## DIRECTIONS FOR THIS TASK
Once you have found the line with "Viewport: 570px width, 321px" in the records below, retype it and every line after it to the end exactly, with no pictures and nothing more.

(SOURCE MATERIAL Opens)

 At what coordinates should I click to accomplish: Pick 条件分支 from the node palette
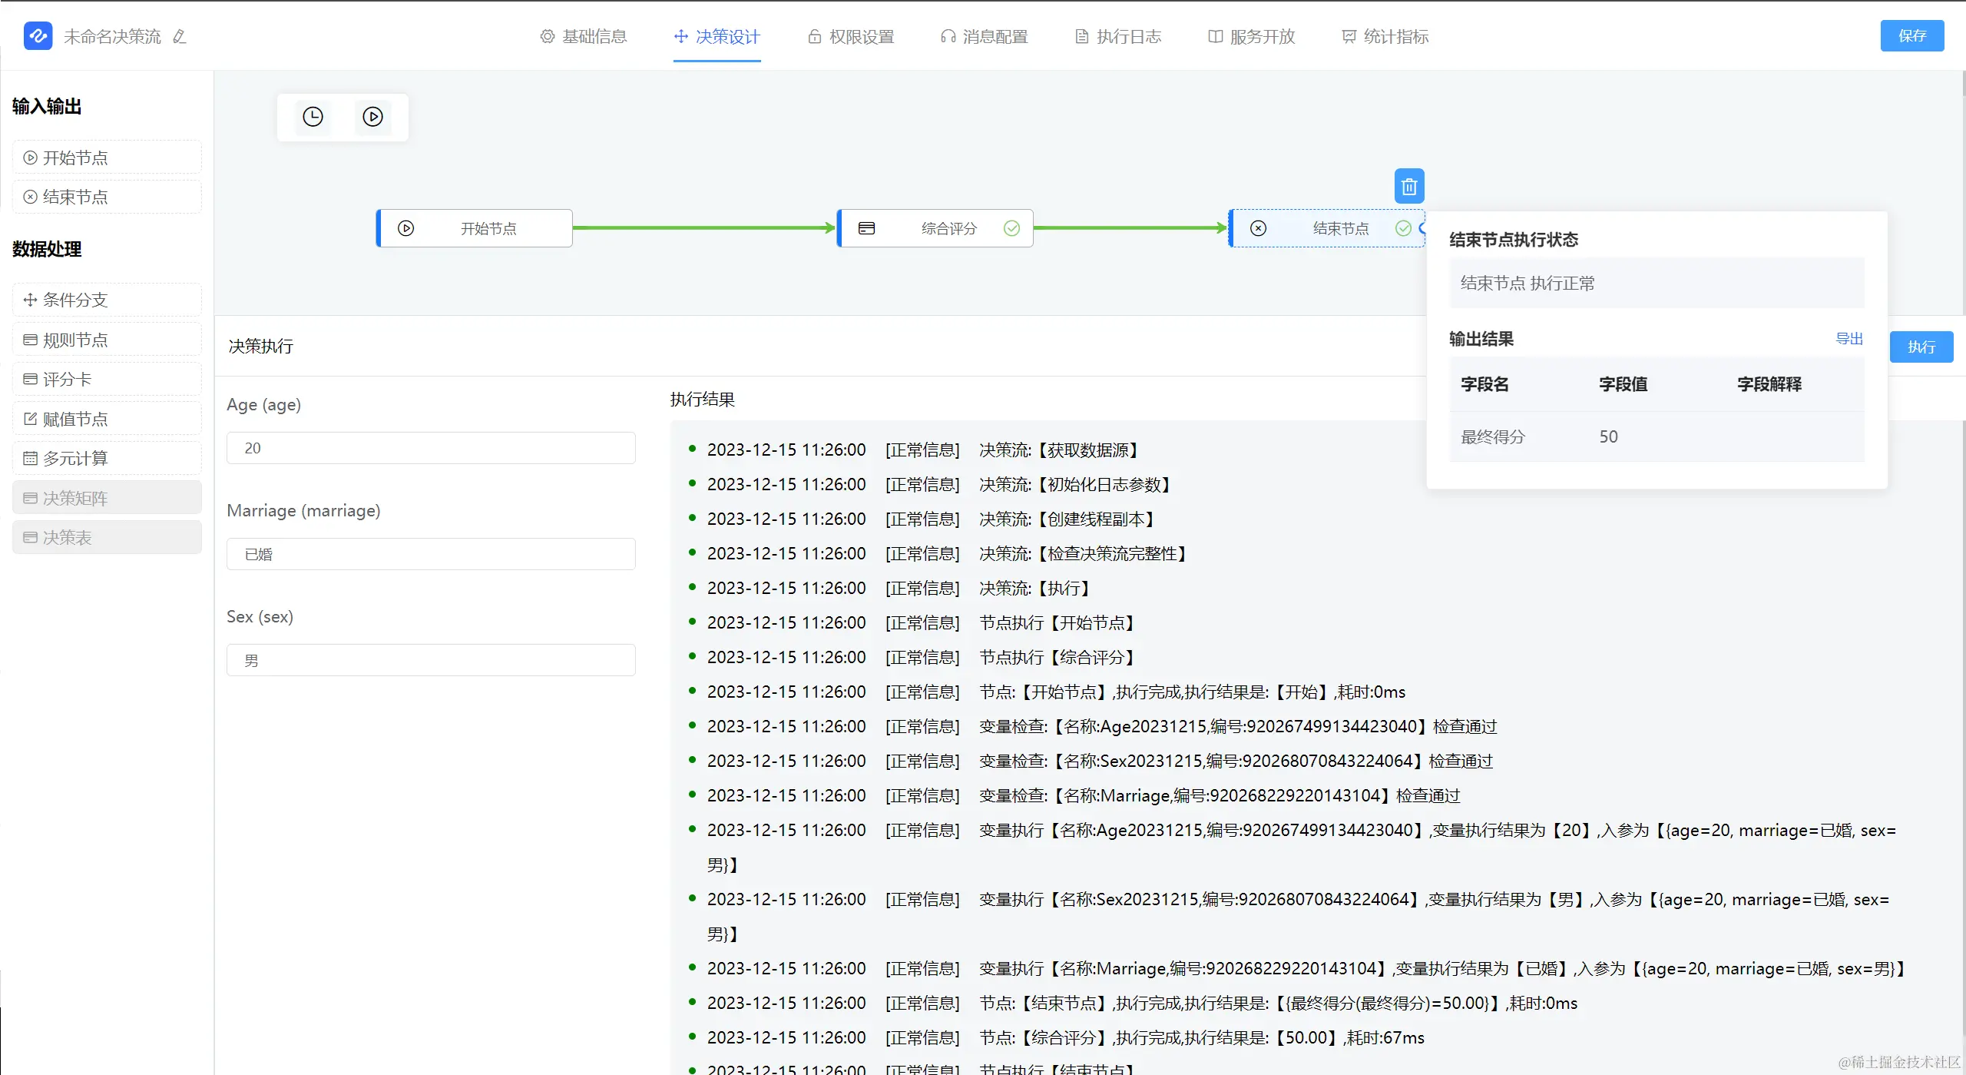pos(107,300)
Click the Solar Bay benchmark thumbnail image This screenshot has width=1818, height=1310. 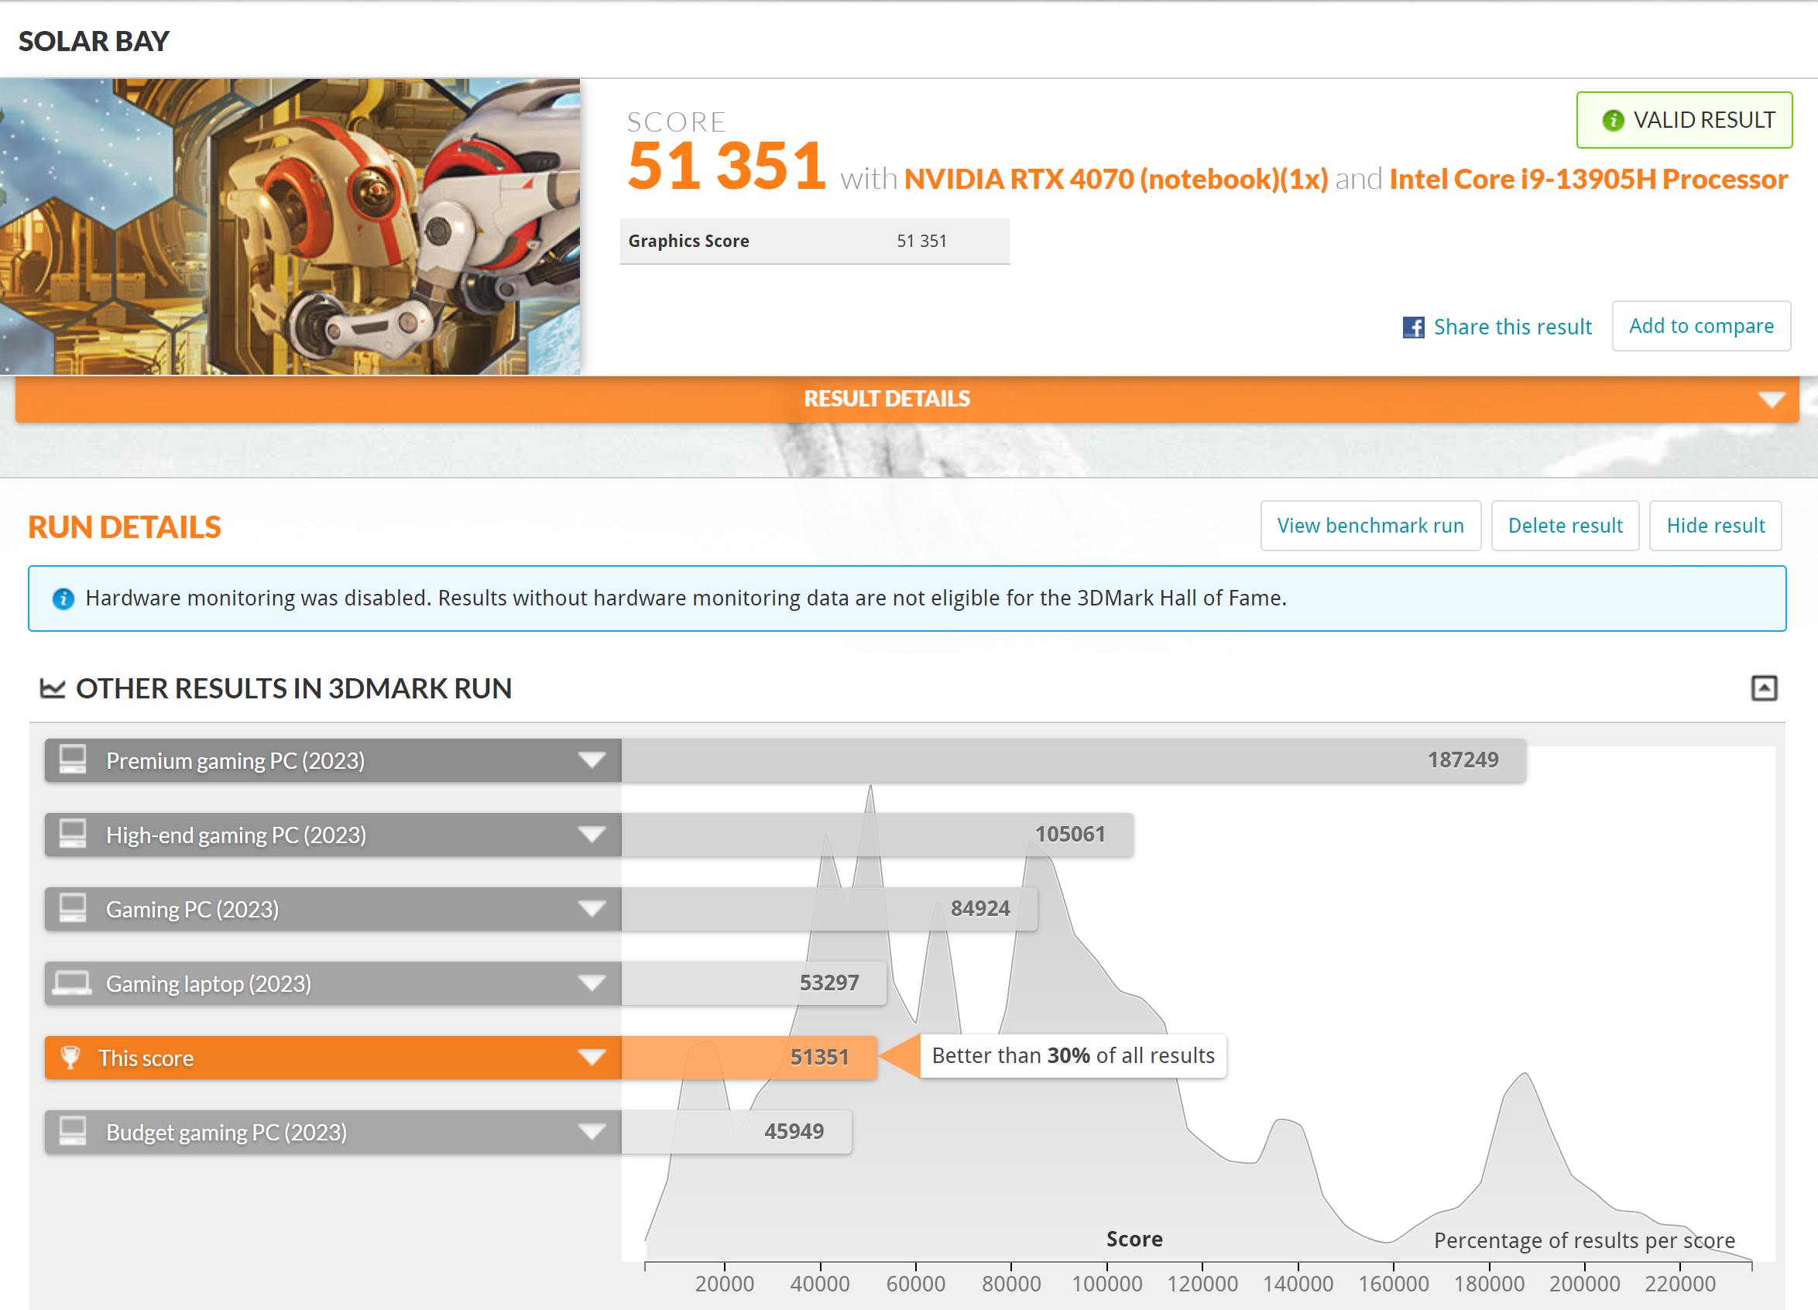click(x=289, y=226)
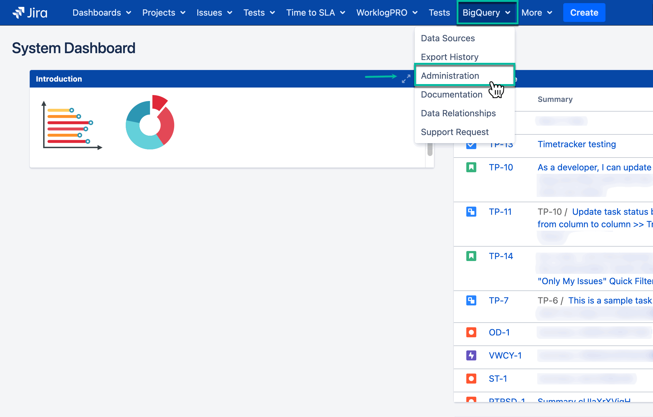Open the More dropdown
This screenshot has height=417, width=653.
532,13
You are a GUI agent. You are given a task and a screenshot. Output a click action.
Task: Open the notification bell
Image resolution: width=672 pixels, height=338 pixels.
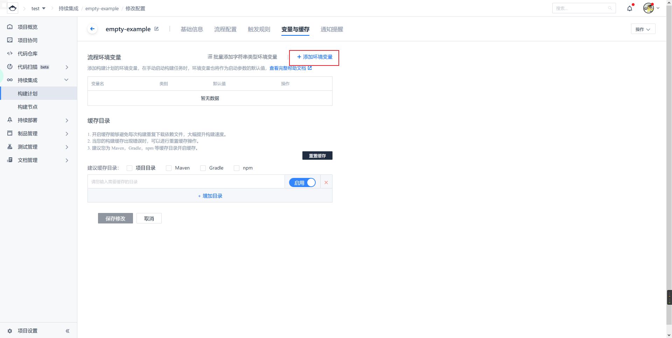pyautogui.click(x=629, y=8)
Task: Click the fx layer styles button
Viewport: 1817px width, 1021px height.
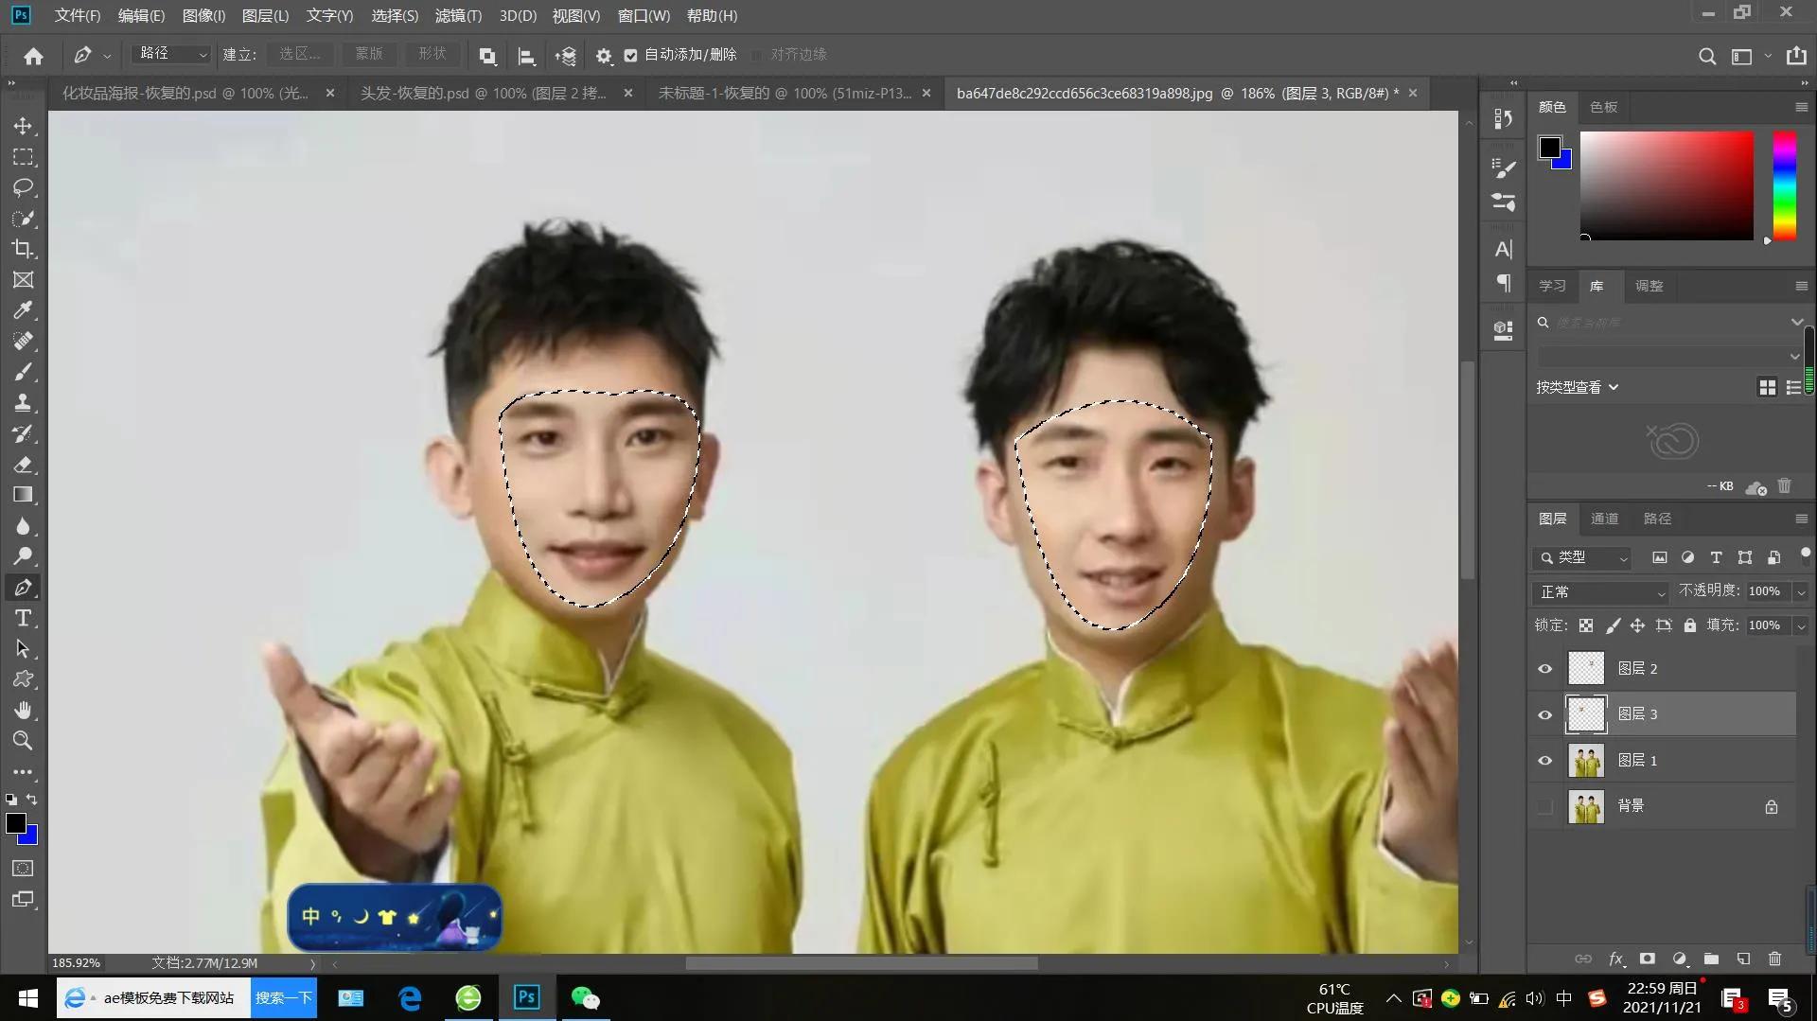Action: tap(1615, 959)
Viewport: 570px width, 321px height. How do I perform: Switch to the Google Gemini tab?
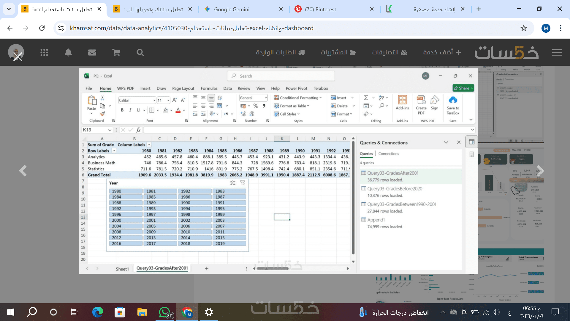[232, 9]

(SOURCE MATERIAL Closes)

## SOLUTION
Viewport: 570px width, 321px height. How do I perform: Switch to the Google Gemini tab?
[232, 9]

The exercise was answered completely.